### TASKS FOR THIS EXERCISE
A) According to the article on Kathleen Taylor, at which university did she obtain her master's degree in psychology?
B) Reproduce the part of the article on Kathleen Taylor starting with "Kathleen E. Taylor" and going on through "Brain and Behaviour.".
C) Extend the article on the biologist Kathleen Taylor, beginning right after its final sentence.

### EXCERPT TO READ
━━━━━━━━━━━━━━━━━━━━━━━━━━━━━━

- Education: University of Oxford Stirling University
- Awards: First prize, THES/OUP Science Essay competition and THES Humanities and Social Sciences Writing Prize
- Scientific career
- Fields: Neuropsychology, Physiology, Psychology
- Workplaces: University of Oxford, Department of Physiology, Anatomy and Genetics
- Thesis: Computational modelling of the contribution of posterior parietal cortex to saccadic eye movements. (1999)

= Kathleen Taylor (biologist) =

British biologist

Kathleen E. Taylor is a popular science author and a research scientist in the Department of Physiology, Anatomy and Genetics at the University of Oxford. In July 2012 she was appointed as a Science Fellow of the Institute for Food, Brain and Behaviour.

==Education==
Taylor attended the University of Oxford where she studied physiology and philosophy. She obtained a master's degree in psychology from Stirling University, and received her doctorate in computational neuroscience from the University of Oxford.

==Research==
Taylor performed postdoctoral research in the areas of neuroimmunology and cognitive neuroscience. She is a neuroscientist at the University of Oxford and works out of the university's Department of Physiology, Anatomy and Genetics. She performs research in the areas of physiology, psychology and the neuroscience of belief.

==Published work==
In 2003 Taylor won first prize in both the THES/OUP Science Essay competition and the THES Humanities and Social Sciences Writing Prize.

━━━━━━━━━━━━━━━━━━━━━━━━━━━━━━

### DATA UNDER STUDY

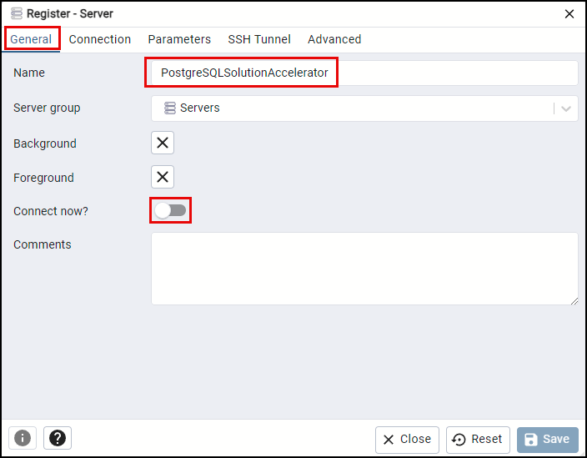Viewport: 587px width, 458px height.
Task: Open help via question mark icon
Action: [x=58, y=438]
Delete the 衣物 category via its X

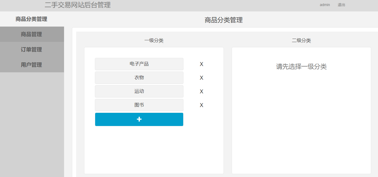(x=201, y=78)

━━━━━━━━━━━━━━━━━━━━━━━━━━━━━━

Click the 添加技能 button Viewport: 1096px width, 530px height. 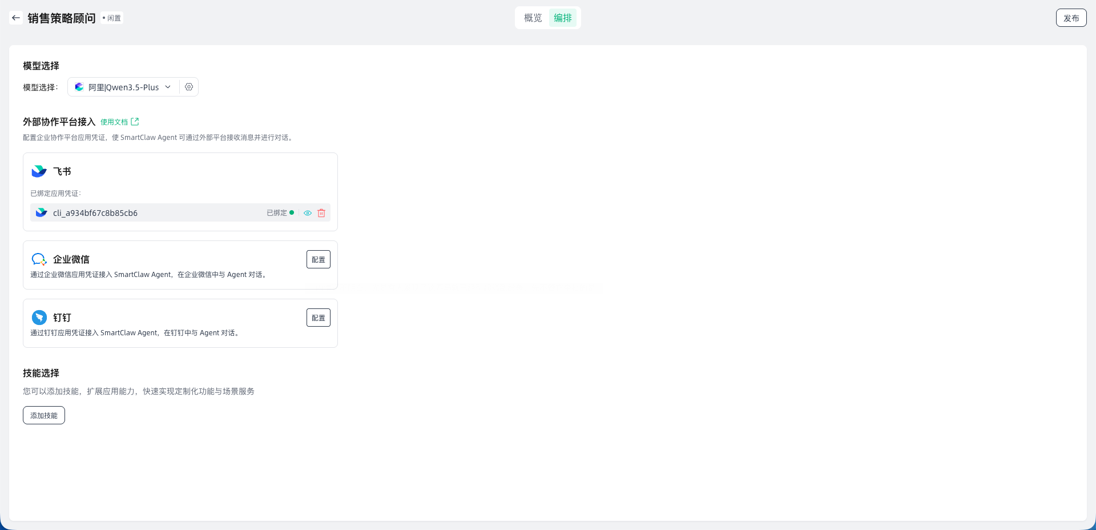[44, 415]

━━━━━━━━━━━━━━━━━━━━━━━━━━━━━━

### WRITTEN ANSWERS
A) Stirling University

B)
Kathleen E. Taylor is a popular science author and a research scientist in the Department of Physiology, Anatomy and Genetics at the University of Oxford. In July 2012 she was appointed as a Science Fellow of the Institute for Food, Brain and Behaviour.

C)
Brainwashing: The Science of Thought Control (2004), her first book, was "highly commended" and runner-up in the 2005 Times Higher Education Supplement Young Academic Author Award, and also made it to the shortlist for the 2005 MIND "Book of the Year Award". The book also made it to the longlist of the 2005 Aventis "Science Book Prize", where it was described as containing "elegant and accessible prose".

Cruelty: Human evil and the human brain (2009) examined human cruelty, from the points of view of biology and sociology.

The Brain Supremacy (2012) uses recent examples from scientific literature and the media to explore how techniques such as fMRI function and how they could apparently be useful for thought identification. The book gives an overview of the latest advances in neuroscience while also looking at the practical and ethical side of new technologies. Taylor peers into the future and looks at how all the advances in neuroscience in its social and ethical context could possibly affect human behavior and impact peoples' daily lives.

The Fragile Brain (2016) explains dementia, what is known about its causes, its effects on victims, their families, and society, and ongoing research looking for effective treatment and prevention.